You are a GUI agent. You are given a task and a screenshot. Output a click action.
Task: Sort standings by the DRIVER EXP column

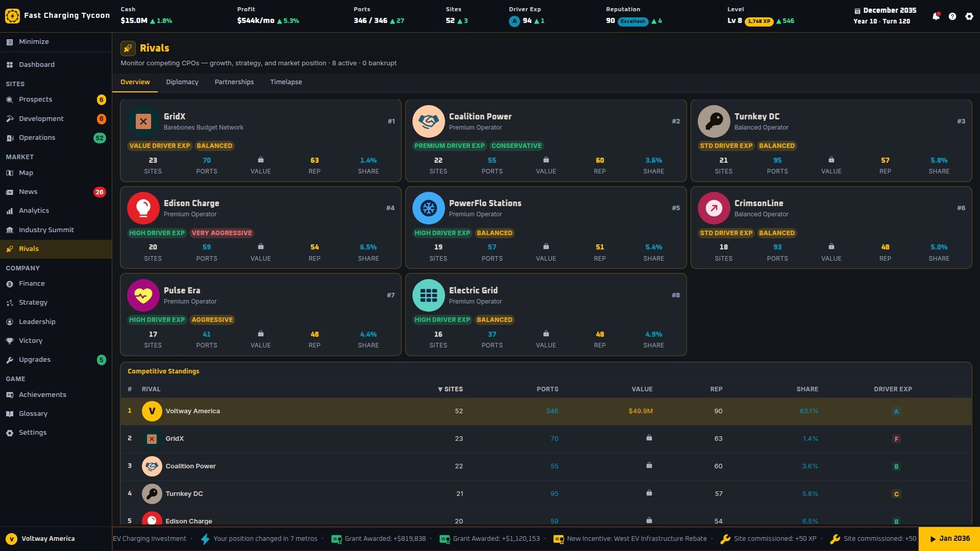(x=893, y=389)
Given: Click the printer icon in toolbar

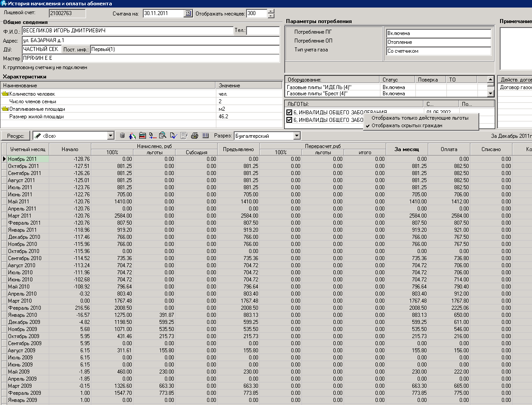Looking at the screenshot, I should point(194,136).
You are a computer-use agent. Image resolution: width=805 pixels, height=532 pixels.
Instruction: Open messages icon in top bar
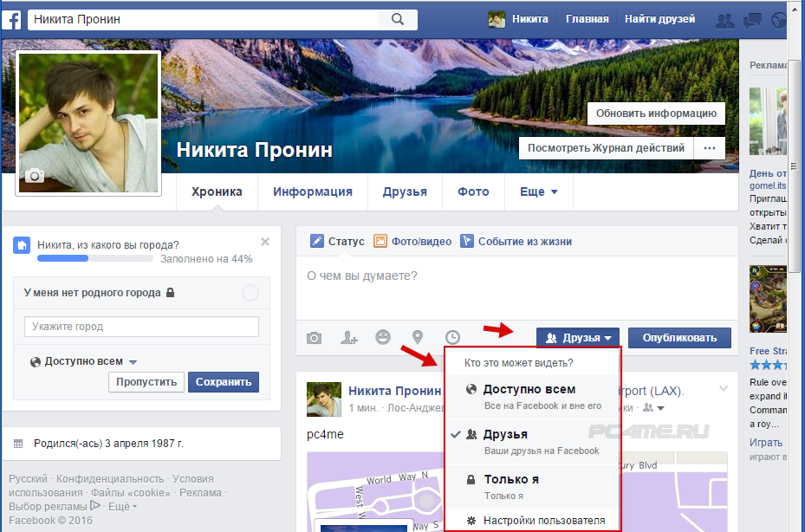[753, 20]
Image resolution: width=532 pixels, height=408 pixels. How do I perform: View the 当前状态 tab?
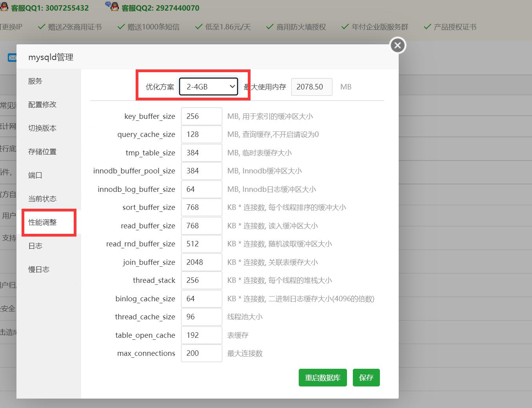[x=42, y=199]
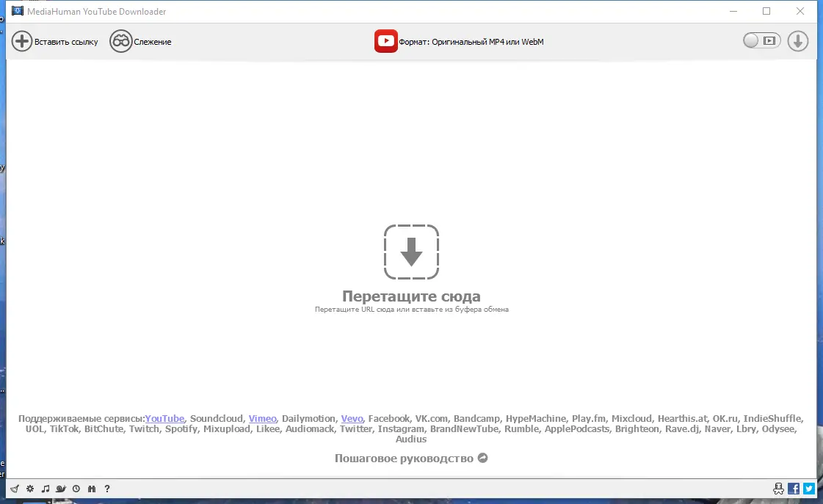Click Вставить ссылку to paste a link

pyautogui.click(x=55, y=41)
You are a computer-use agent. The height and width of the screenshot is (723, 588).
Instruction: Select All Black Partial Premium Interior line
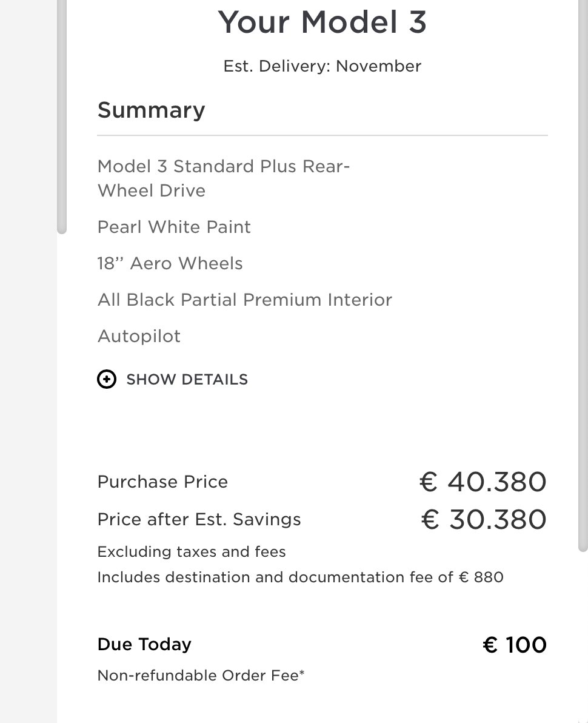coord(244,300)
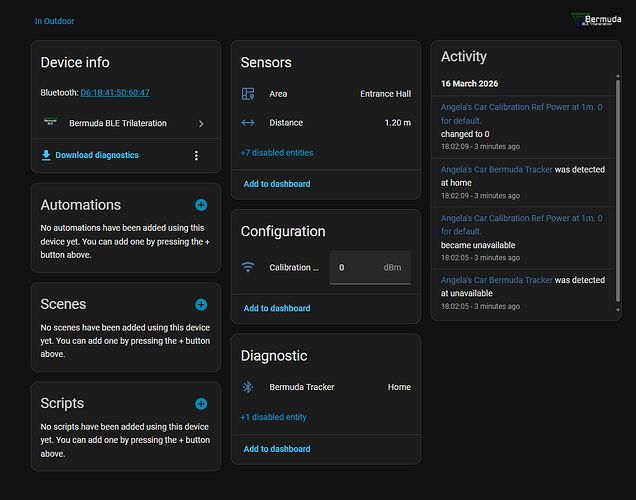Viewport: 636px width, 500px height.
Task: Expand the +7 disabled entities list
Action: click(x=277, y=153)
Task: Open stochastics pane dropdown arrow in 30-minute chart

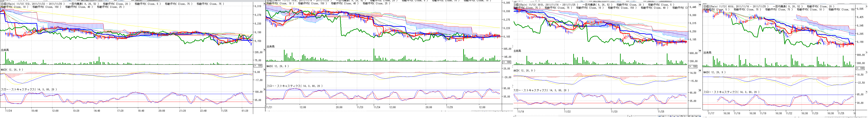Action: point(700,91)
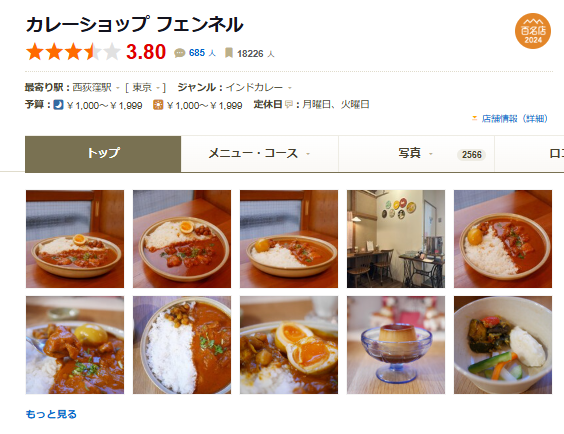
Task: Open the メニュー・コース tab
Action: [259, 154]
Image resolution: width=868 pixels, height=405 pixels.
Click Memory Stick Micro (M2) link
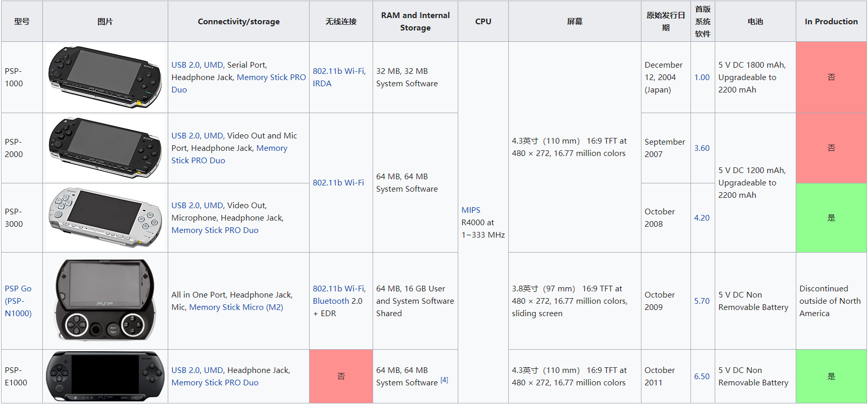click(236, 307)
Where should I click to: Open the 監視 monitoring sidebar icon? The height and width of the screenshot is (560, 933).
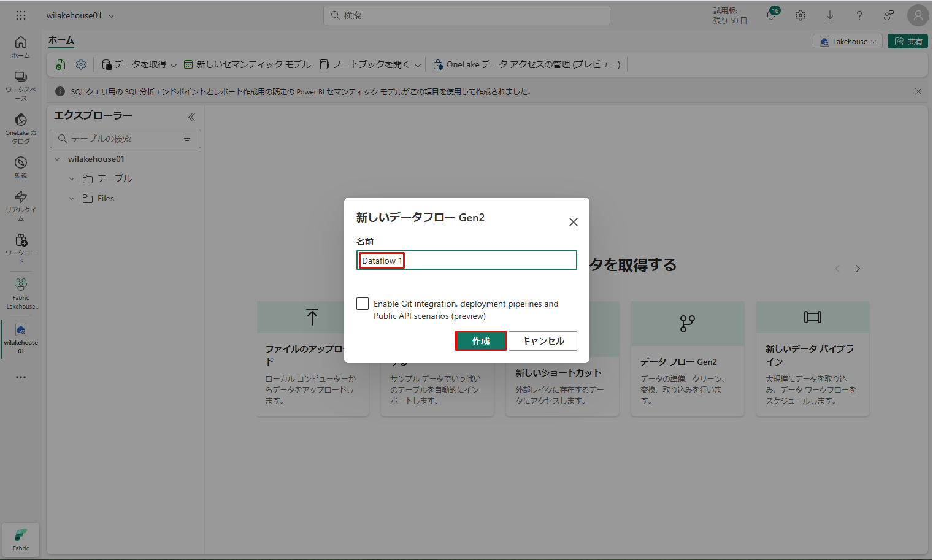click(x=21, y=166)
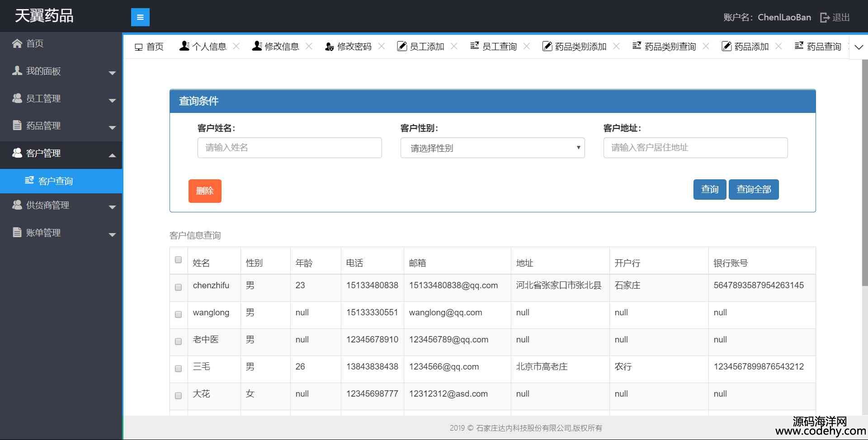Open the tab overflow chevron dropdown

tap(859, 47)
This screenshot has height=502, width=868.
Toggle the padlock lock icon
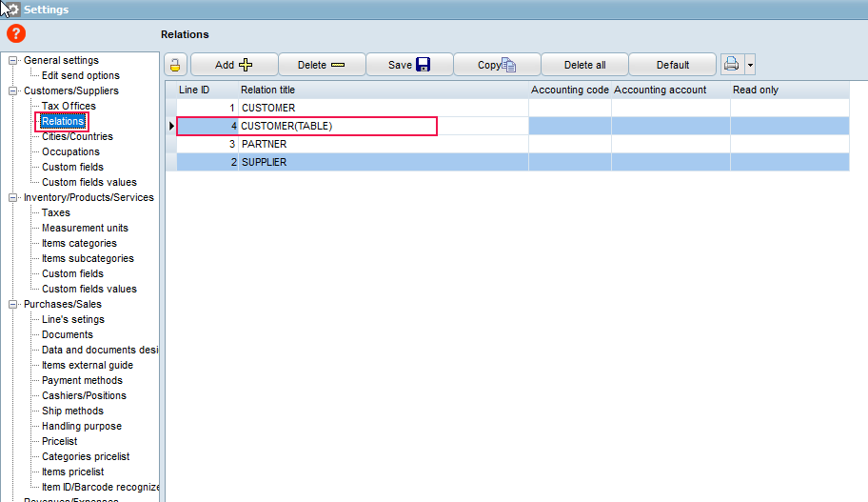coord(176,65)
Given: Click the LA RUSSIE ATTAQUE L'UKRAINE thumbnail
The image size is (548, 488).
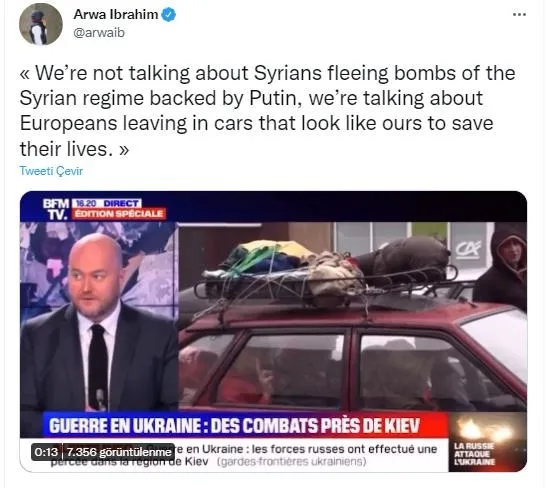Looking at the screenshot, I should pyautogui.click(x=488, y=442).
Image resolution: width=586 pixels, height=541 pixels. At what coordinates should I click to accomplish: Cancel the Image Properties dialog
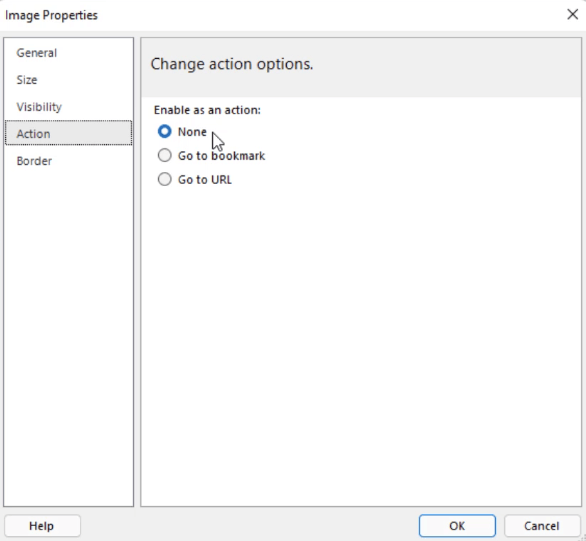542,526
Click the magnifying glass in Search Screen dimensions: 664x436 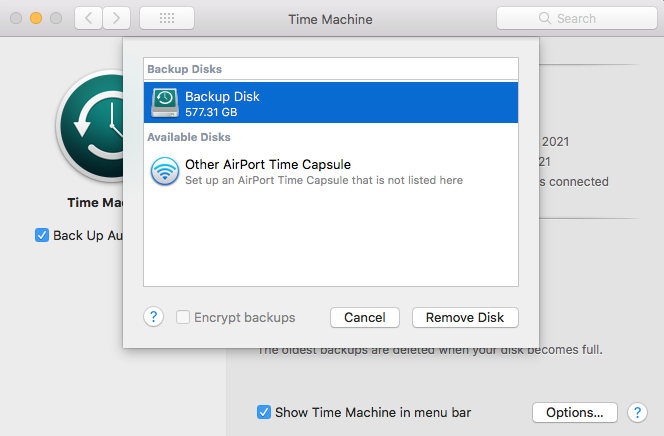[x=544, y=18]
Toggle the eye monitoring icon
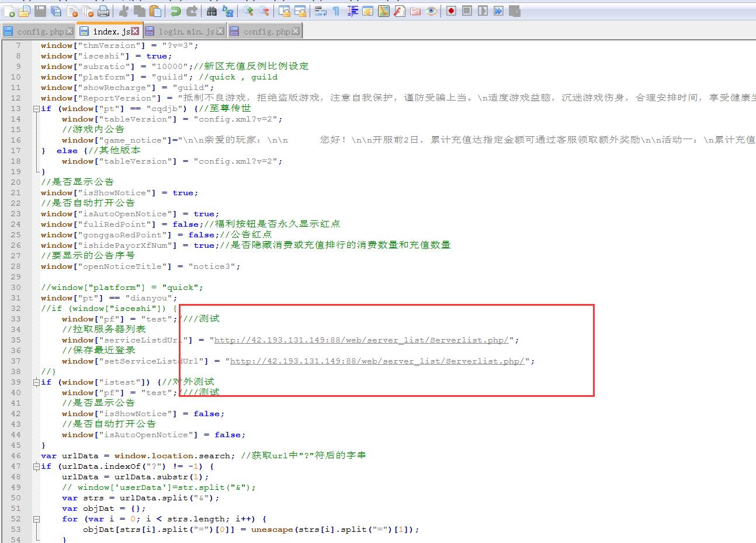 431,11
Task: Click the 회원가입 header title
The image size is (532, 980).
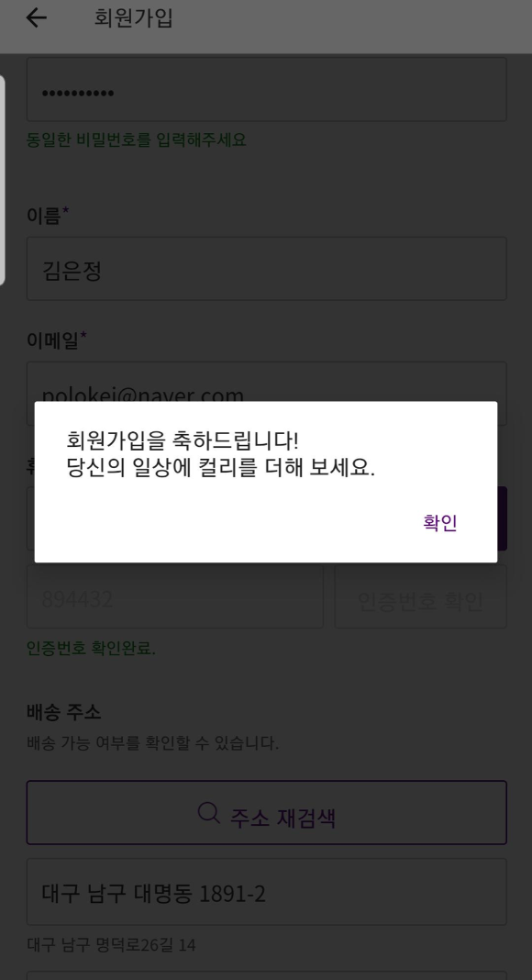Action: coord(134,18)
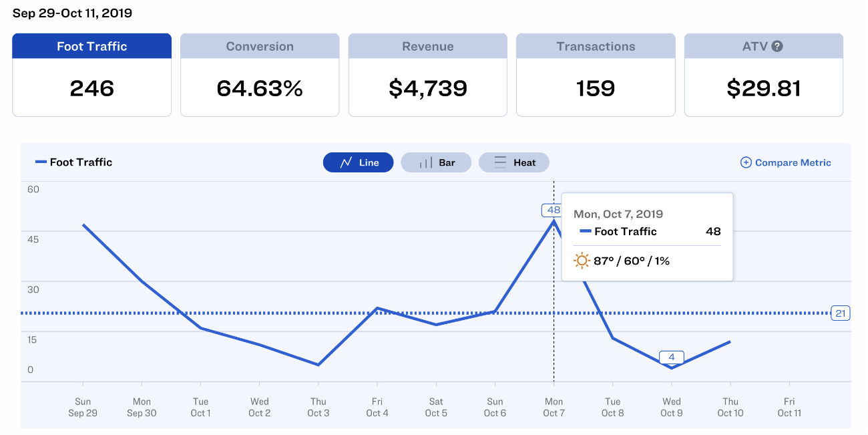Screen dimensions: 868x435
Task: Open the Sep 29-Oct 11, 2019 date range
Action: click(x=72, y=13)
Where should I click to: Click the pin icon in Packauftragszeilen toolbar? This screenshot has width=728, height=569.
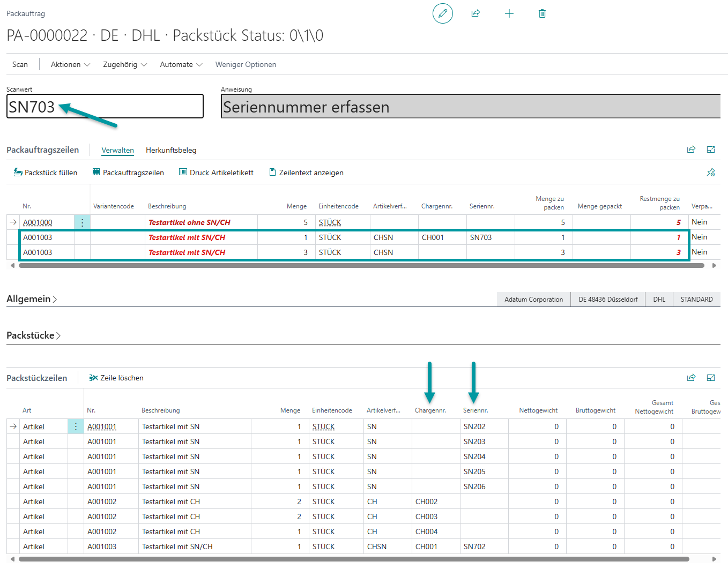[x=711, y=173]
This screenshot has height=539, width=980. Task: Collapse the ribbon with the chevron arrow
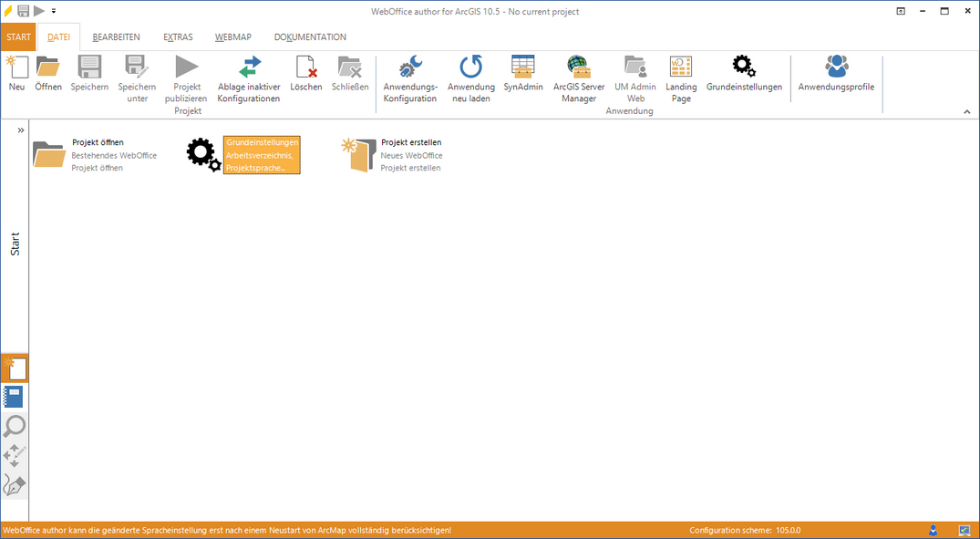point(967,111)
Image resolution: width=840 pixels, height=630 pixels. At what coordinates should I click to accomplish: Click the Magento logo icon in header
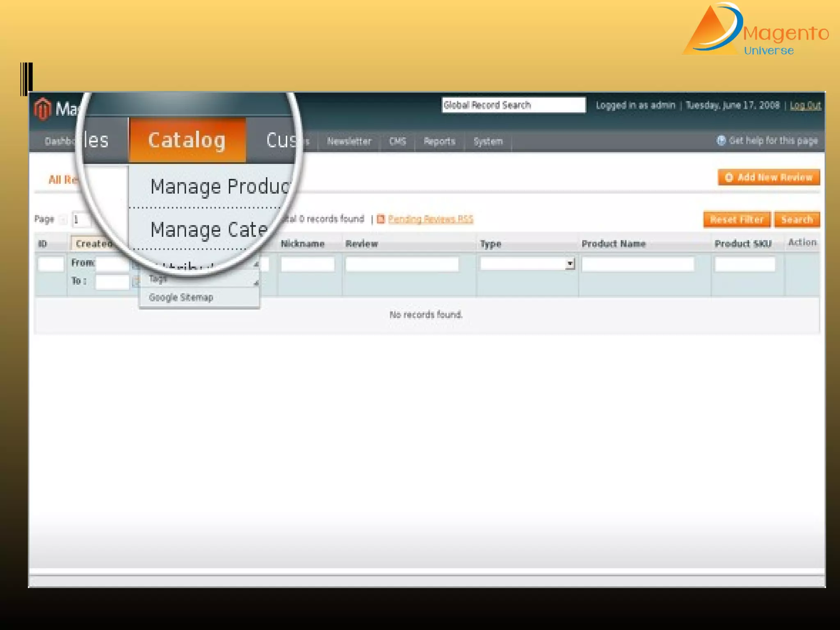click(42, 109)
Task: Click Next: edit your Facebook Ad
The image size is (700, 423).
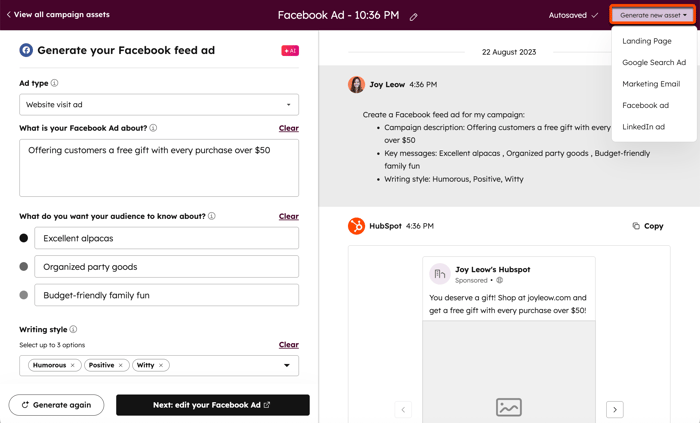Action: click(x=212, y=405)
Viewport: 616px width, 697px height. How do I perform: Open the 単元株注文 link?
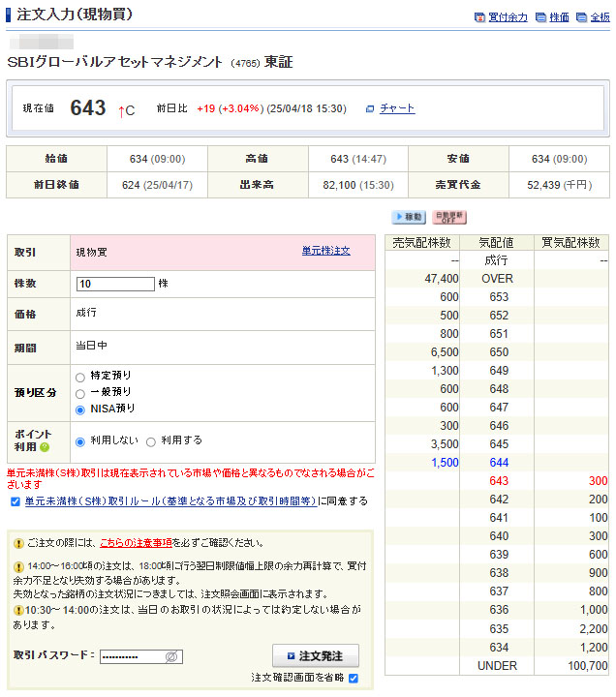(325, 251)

-------

ACTIVITY: From the records above, pull out each line that has "computer".

FINISHED TASK:
You are a computer-use agent. Image resolution: width=805 pixels, height=532 pixels.
You are a computer-use agent. The height and width of the screenshot is (723, 588).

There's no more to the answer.